Du côté de chez Fortinet, pour obtenir un éventail fonctionnel d’EDR complet, il n’est pas possible de se contenter de FortiClient : selon Gartner, il est nécessaire de le combiner à FortiAnalyzer, FortiInsight, et FortiSIEM.
A écouter Gartner, le volet EDR de F-Secure manque de maturité, avec des capacités de chasse aux menaces et d’exécution de requêtes encore en bêta au moment de la préparation du quadrant magique, et accessibles uniquement à partir d’une console dédiée.
Pour Malwarebytes, c’est encore moins glorieux : l’outil « ne conserve pas de données d’historique ni ne permet des requêtes de chasse ou la recherche de processus précis, l’automatisation d’alertes, ni la personnalisation de règles pour le blocage d’événements ».
Palo Alto Networks, qui a lancé Cortex XDR cette année, n’échappe pas non plus aux critiques des analystes. Le cabinet reproche l’absence de certaines capacités de contrôle à Traps, son offre d’EPP, mais également les capacités « limitées de workflow » pour l’EDR, et l’impossibilité de créer des règles de blocage personnalisées, voire l’absence d’informations sur les configurations et les vulnérabilités. On retrouve des critiques comparables à l’encontre de Symantec, même si les efforts d’intégration consentis par l’éditeur sont soulignés. Et cela vaut également pour Trend Micro qui, au passage, se fait épingler pour des fonctionnalités d’investigation « compliquées pour une solution visant le midmarket ».
Panda Security n’est pas non plus épargné, même si le cabinet semble apprécier l’éventuel fonctionnel offert par le package Adaptive Defense 360. SentinelOne, enfin, semble avoir plutôt convaincu les analystes, même s’ils déplorent des limitations dans les capacités de gestion de workflows pour de grandes équipes, ou encore l’absence de sandboxing pour l’analyse de contenus suspects.
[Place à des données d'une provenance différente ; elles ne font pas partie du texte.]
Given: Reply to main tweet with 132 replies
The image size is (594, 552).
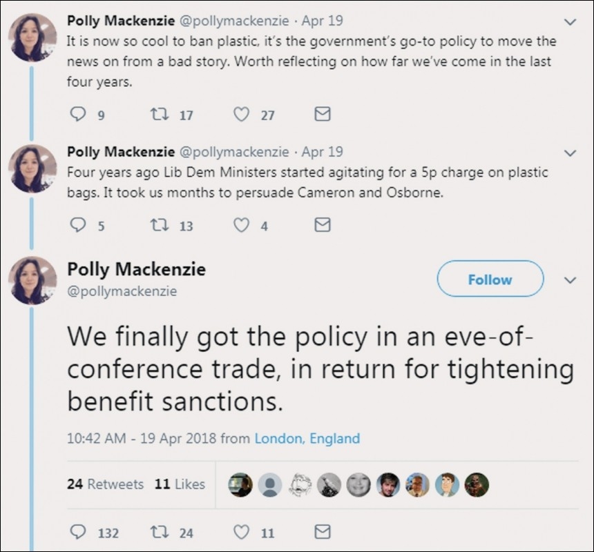Looking at the screenshot, I should (79, 532).
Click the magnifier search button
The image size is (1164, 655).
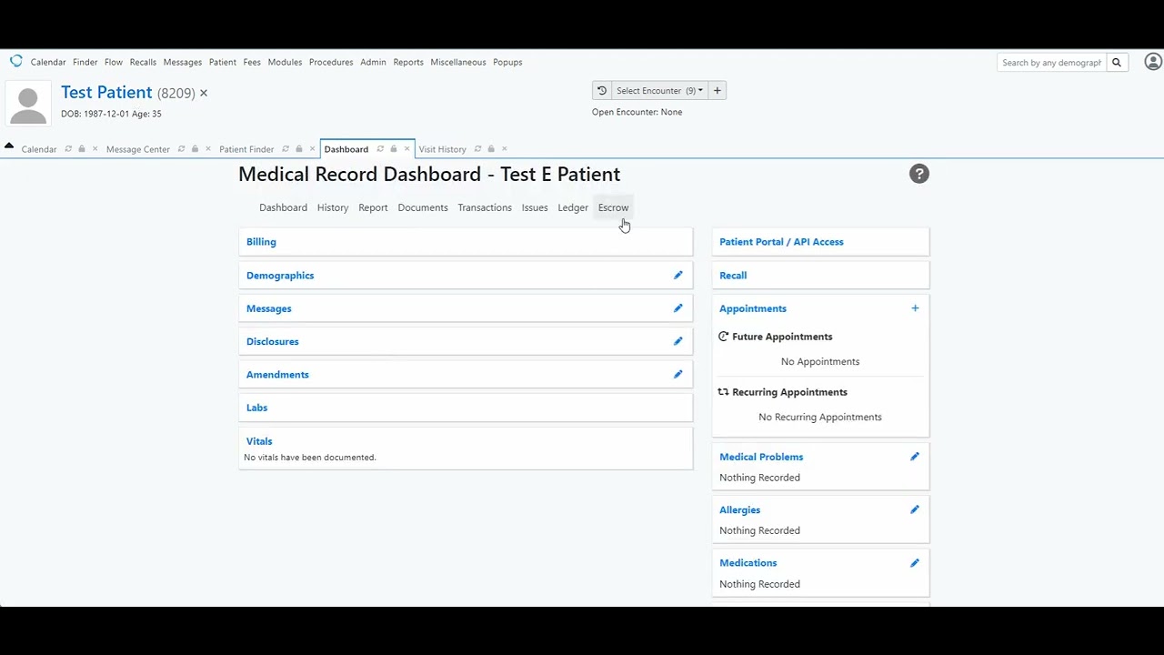click(1117, 63)
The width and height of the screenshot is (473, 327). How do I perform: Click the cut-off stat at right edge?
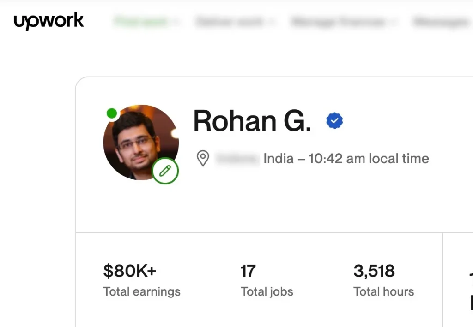470,291
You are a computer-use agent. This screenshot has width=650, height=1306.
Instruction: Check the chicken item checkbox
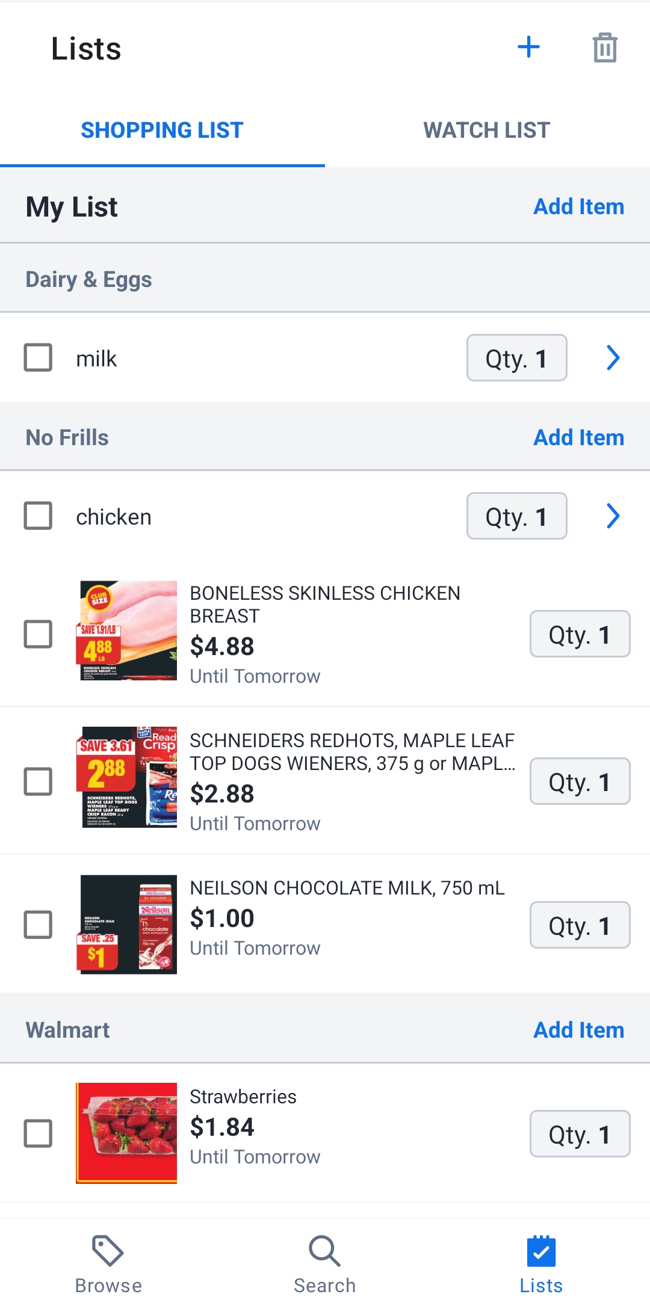pos(38,516)
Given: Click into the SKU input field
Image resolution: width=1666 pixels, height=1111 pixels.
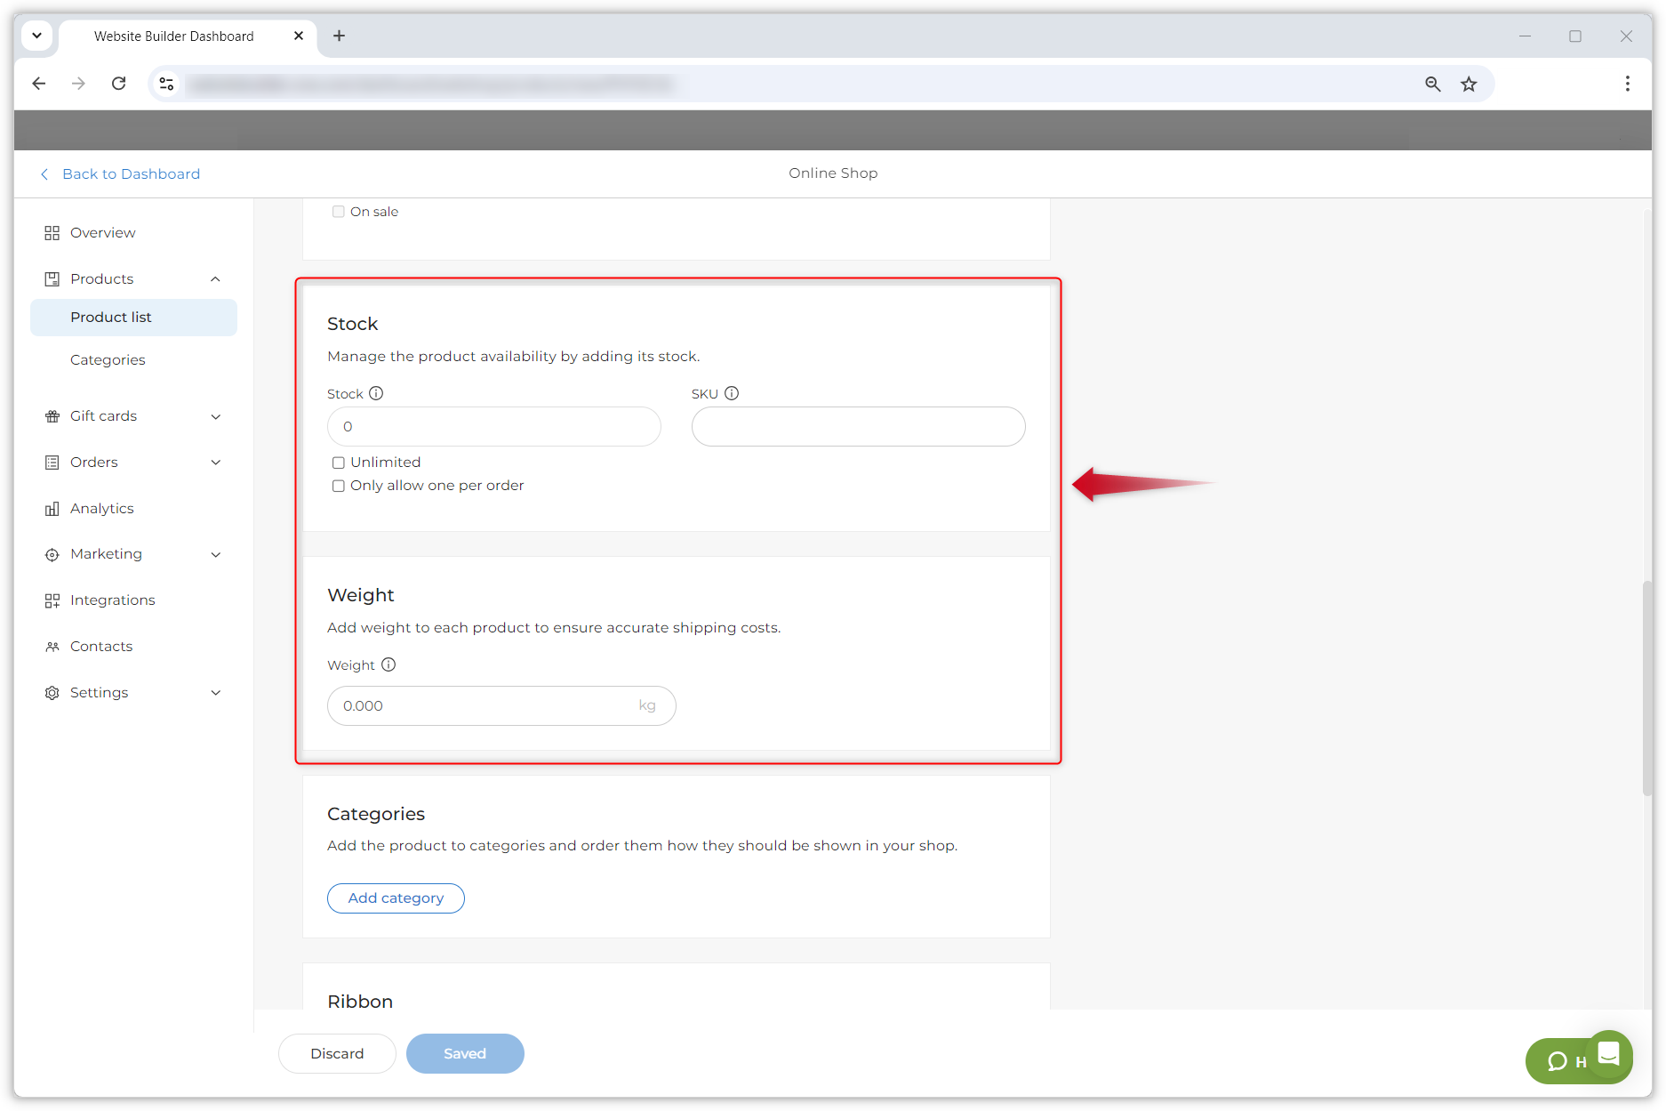Looking at the screenshot, I should coord(858,427).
Pour Gartner, Crowdstrike peut s’avérer très attractif pour ceux qui recherchent une solution d’EPP mettant l’accent sur l’EDR… et s’appuyant sur le cloud. Le cabinet n’oublie pas Cybereason ou encore Endgame – tout juste racheté par Elastic – et enSilo, mais ils ne présentent pas une présence suffisante sur le marché pour être inclus dans son quadrant magique.
En somme, pour l’heure, les efforts des spécialistes de l’EPP pour développer des capacités d’EDR ne semblent pas pleinement convaincants. Et cela vaut aussi pour ceux, venus du second, qui voudraient s’aventurer dans le premier. De quoi conforter, peut-être, un Tanium, qui, conscient de la complémentarité, apparaît essentiellement miser sur les partenariats. Tant que Microsoft, en particulier, lui en laisse la place. Car loin de rester les bras croisés, l’éditeur de Redmond vient par exemple tout juste d’annoncer le support de Windows Server 2008 R2 pour les fonctions d’EDR de Defender ATP.